**Set exercise**
Reproduce the stretch from the line containing "You are a computer-use" through the line containing "pos(171,481)", switching "Settlements" to "Payments" and keeping everything else the same. Omit the pictures from your answer.

**Records**
— START —

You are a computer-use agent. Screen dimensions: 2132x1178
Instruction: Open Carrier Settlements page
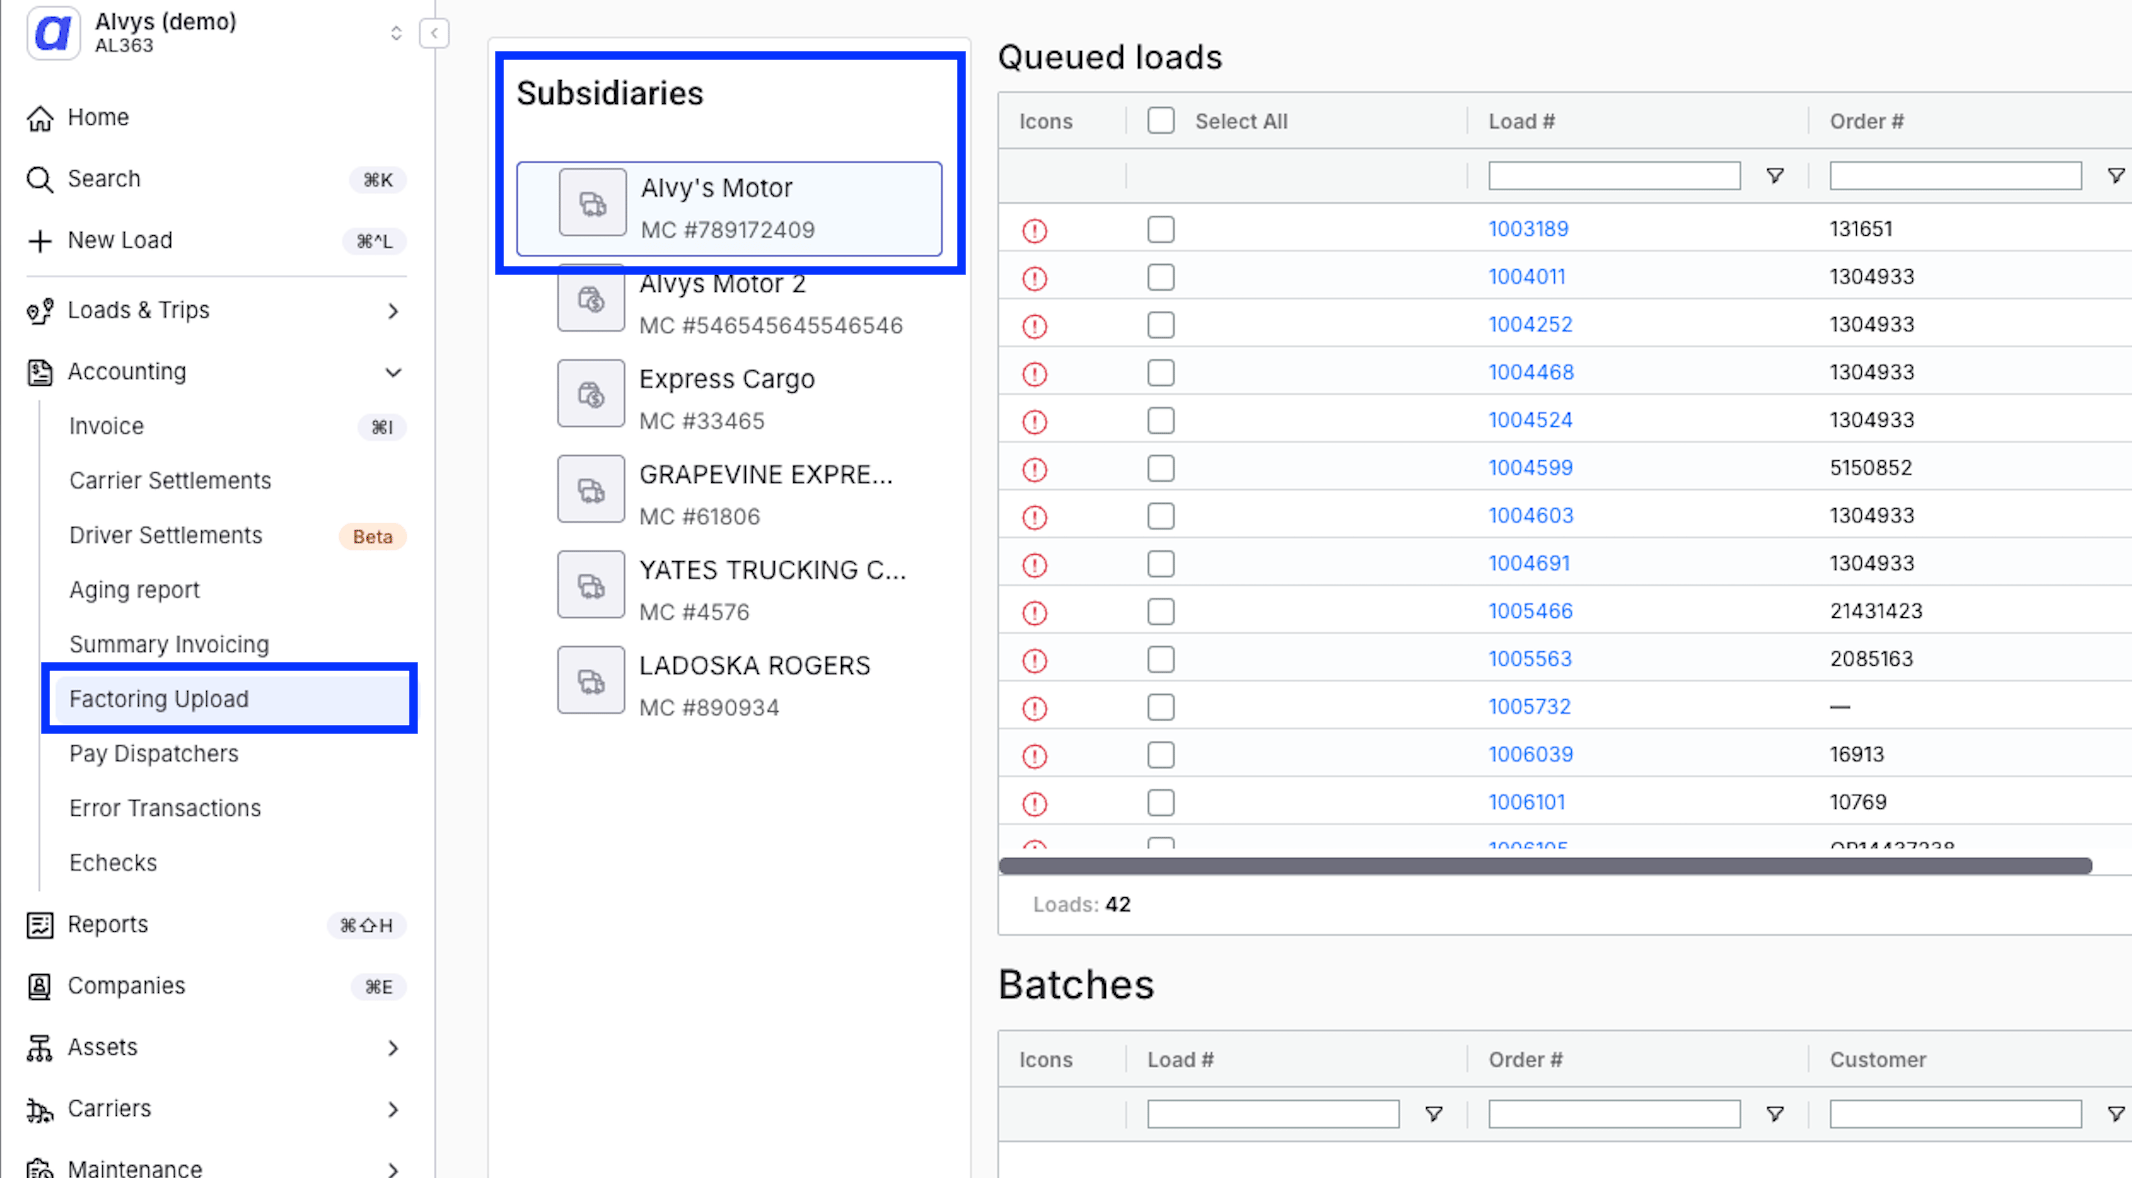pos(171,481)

— END —
— START —

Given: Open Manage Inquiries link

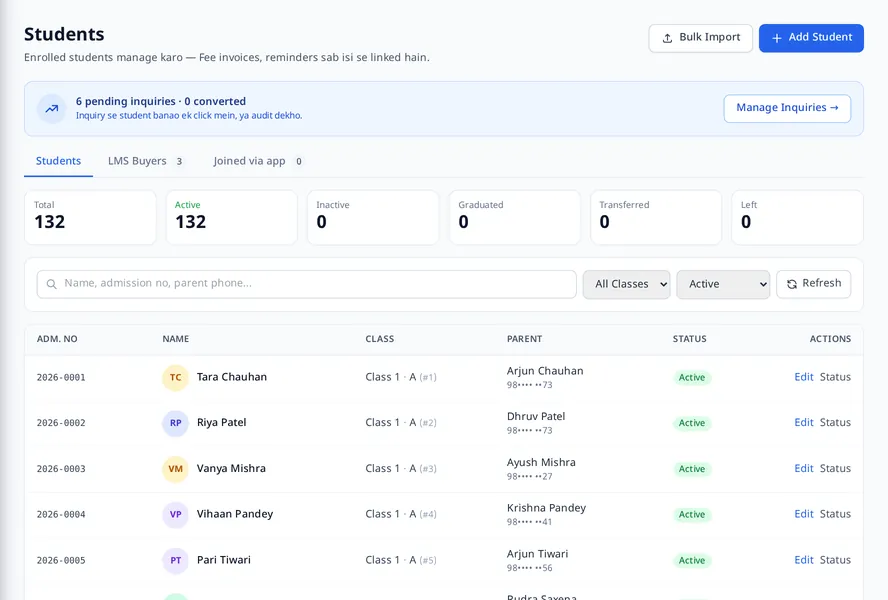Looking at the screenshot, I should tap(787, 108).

— END —

**Answer to the exercise**
You are a computer-use agent. Screen dimensions: 2132x1178
Instruction: Open Carrier Payments page
pos(171,481)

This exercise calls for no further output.